───── Supplied records ─────
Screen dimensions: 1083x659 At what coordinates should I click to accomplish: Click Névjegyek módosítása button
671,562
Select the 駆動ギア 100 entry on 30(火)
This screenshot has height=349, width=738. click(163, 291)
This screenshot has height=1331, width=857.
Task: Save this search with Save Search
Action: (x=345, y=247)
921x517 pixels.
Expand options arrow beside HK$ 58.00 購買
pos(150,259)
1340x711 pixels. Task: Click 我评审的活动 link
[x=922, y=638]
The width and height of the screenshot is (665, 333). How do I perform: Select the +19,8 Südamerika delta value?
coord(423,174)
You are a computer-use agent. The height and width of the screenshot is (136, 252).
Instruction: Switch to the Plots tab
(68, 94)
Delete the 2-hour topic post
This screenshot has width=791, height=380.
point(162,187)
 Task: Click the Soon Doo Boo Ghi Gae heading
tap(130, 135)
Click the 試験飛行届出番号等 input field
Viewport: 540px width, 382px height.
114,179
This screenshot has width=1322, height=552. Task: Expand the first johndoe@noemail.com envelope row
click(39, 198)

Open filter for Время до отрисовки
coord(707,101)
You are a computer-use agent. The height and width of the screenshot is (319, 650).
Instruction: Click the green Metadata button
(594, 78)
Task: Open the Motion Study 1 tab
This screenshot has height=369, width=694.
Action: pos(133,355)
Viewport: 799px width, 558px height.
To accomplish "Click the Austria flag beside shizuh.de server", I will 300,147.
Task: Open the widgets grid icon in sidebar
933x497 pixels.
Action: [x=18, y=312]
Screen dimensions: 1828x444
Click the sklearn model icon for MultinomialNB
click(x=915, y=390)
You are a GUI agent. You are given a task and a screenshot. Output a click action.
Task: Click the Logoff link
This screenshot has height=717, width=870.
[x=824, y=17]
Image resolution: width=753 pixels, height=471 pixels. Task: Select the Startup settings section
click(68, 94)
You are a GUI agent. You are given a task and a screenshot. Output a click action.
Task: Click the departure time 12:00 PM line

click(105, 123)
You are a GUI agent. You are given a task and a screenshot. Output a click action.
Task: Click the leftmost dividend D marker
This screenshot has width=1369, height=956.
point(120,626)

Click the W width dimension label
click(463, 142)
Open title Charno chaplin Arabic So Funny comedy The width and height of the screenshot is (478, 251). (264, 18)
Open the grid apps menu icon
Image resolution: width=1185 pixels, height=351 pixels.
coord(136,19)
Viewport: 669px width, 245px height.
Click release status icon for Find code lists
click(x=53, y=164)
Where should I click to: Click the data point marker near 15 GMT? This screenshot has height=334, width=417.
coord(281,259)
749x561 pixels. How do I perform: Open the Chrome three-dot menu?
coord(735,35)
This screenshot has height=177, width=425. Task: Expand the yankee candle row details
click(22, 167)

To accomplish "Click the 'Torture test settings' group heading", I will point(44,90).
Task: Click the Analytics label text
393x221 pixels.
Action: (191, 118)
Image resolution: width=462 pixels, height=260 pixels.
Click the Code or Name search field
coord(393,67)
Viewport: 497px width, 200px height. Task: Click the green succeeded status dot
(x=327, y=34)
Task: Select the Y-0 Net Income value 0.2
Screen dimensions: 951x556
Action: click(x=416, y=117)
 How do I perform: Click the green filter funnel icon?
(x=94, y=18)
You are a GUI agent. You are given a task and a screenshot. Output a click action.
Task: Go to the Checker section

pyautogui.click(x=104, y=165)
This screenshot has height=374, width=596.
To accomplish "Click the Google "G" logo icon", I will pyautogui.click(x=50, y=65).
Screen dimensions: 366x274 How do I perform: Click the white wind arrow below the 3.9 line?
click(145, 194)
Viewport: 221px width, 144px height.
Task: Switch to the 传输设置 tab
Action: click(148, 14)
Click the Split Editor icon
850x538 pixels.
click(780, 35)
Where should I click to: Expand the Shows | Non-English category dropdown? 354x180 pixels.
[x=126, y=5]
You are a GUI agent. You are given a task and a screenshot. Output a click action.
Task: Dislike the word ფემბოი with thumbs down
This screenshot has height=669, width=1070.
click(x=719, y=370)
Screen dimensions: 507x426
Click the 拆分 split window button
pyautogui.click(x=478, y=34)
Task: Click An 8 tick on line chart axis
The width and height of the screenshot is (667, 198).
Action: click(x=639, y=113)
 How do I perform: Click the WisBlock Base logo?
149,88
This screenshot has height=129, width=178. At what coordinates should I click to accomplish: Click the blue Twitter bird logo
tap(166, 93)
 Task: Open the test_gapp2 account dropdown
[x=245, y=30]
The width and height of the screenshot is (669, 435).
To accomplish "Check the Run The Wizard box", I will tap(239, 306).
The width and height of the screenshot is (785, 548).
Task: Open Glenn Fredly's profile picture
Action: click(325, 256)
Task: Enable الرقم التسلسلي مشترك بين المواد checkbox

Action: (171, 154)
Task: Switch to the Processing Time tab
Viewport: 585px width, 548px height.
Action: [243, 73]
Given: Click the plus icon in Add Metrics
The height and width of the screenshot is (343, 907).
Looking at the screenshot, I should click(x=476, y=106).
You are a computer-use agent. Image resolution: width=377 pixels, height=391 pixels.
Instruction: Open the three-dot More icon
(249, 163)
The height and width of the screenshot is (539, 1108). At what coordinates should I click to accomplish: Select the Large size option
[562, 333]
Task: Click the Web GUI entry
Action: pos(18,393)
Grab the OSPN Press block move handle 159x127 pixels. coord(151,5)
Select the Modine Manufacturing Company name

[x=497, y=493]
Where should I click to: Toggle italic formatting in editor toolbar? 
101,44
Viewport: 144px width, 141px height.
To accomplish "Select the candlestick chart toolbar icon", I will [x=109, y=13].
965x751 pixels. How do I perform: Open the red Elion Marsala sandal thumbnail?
─────
Every line with "computer" in it should be copied from the entries above.

You are a computer-use agent. The height and width of the screenshot is (136, 252).
You are a computer-use agent. The height and width of the screenshot is (319, 650).
You are a computer-use agent. Image resolution: width=377 pixels, height=391 pixels.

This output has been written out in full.